The Kenya Revenue Authority headquarters in Nairobi. FILE PHOTO | NMG
The Kenya Revenue Authority headquarters in Nairobi. FILE PHOTO | NMG 

Companies and individuals are facing intensified scrutiny for non-compliance with tax payments and filing regulations following the full implementation of iTax, the electronic filing system.

Sage International, a multinational software provider including payroll applications, says in its latest report on East Africa that the Kenya Revenue Authority (KRA) was increasingly clamping down on firms over non-compliance with laws and regulations around Pay As You Earn taxes.

Sage director for East Africa Nikki Summers said the KRA was scrutinising more closely whether employers are complying with their tax obligations in the wake of below-target revenue collections, which has also partly resulted from economic slowdown.

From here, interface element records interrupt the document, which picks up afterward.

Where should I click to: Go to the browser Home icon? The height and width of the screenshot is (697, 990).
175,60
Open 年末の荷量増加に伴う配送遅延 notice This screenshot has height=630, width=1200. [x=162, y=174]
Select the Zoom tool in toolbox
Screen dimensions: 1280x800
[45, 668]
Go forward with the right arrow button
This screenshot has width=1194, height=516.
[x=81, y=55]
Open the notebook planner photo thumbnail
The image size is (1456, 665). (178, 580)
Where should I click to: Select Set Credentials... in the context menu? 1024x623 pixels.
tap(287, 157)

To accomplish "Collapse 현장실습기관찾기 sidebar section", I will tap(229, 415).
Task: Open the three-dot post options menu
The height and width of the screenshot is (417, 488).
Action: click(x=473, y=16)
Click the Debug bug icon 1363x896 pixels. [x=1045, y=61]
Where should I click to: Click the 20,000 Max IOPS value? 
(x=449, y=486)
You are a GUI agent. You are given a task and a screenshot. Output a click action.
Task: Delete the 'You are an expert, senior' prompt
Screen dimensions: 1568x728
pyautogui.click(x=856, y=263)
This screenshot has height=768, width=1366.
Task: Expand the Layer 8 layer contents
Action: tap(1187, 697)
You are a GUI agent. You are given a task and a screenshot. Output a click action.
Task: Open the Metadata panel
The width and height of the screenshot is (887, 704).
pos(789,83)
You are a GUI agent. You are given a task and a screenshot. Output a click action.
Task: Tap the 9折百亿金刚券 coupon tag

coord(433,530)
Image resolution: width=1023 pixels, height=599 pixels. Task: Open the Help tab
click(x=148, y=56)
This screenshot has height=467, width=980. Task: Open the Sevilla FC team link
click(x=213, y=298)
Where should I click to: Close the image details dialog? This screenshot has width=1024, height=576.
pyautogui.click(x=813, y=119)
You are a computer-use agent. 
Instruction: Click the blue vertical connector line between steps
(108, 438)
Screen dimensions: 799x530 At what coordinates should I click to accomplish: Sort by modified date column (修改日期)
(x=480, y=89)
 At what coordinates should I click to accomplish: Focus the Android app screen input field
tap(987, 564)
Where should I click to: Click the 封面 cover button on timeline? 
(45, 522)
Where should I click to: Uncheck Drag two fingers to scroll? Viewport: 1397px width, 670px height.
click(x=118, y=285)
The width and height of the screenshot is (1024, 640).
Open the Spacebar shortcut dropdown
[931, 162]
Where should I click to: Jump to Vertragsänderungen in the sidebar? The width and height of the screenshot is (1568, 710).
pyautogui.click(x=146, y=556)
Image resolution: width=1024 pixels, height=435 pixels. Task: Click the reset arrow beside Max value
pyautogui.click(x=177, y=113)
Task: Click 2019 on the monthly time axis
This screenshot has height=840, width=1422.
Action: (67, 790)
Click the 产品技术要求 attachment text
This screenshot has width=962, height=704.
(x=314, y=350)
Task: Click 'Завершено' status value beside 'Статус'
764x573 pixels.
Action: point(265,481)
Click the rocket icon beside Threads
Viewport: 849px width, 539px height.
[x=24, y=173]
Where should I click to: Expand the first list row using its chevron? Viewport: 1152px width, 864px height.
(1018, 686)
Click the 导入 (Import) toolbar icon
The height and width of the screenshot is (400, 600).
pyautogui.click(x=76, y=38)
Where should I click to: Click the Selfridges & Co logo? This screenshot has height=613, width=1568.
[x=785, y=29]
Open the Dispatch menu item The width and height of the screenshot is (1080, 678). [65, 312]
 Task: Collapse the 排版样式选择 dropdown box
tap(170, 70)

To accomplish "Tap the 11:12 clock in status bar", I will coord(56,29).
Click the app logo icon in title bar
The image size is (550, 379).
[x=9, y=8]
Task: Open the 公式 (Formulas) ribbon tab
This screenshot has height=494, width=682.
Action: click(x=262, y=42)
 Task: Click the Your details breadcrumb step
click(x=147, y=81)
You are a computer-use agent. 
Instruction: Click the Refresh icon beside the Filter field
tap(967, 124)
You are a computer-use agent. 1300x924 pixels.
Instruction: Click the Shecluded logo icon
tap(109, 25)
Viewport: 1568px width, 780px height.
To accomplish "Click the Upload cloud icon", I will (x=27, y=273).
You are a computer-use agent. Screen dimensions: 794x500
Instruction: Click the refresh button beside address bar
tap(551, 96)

“Without improving tax collection, East African countries will not be able to effectively finance the building of infrastructure and the provision of public services,” Ms Summers said in a statement.

“We are seeing Tanzanian and Kenyan tax authorities take a more robust approach to registering taxpayers and enforcing compliance to help the governments meet their tax collection targets.”

She added that even errors could cost firms as they are deemed to be noncompliant.

“Failing to comply — whether through deliberate evasion, late payment of payroll taxes underpayment as a result of a miscalculation — could cost your business dearly,” says Summers.

Deloitte East Africa tax partner Nikhil Hira said the tough stance adopted by the taxman was not entirely new, only that it is now being automated and therefore easier to make follow-ups with those who do not comply.

“I guess to some extent it (the scrutiny) is new because under iTax system, if you don’t file your tax returns on time, the system automatically generates a penalty. It alerts you straight away that you are late,” Mr Hira said on phone.

“The follow-up is more stringent than what it was in the past only because it is now automatic.”

The agency is under pressure to meet the revised Sh1.44 trillion revenue collection target this financial year to June.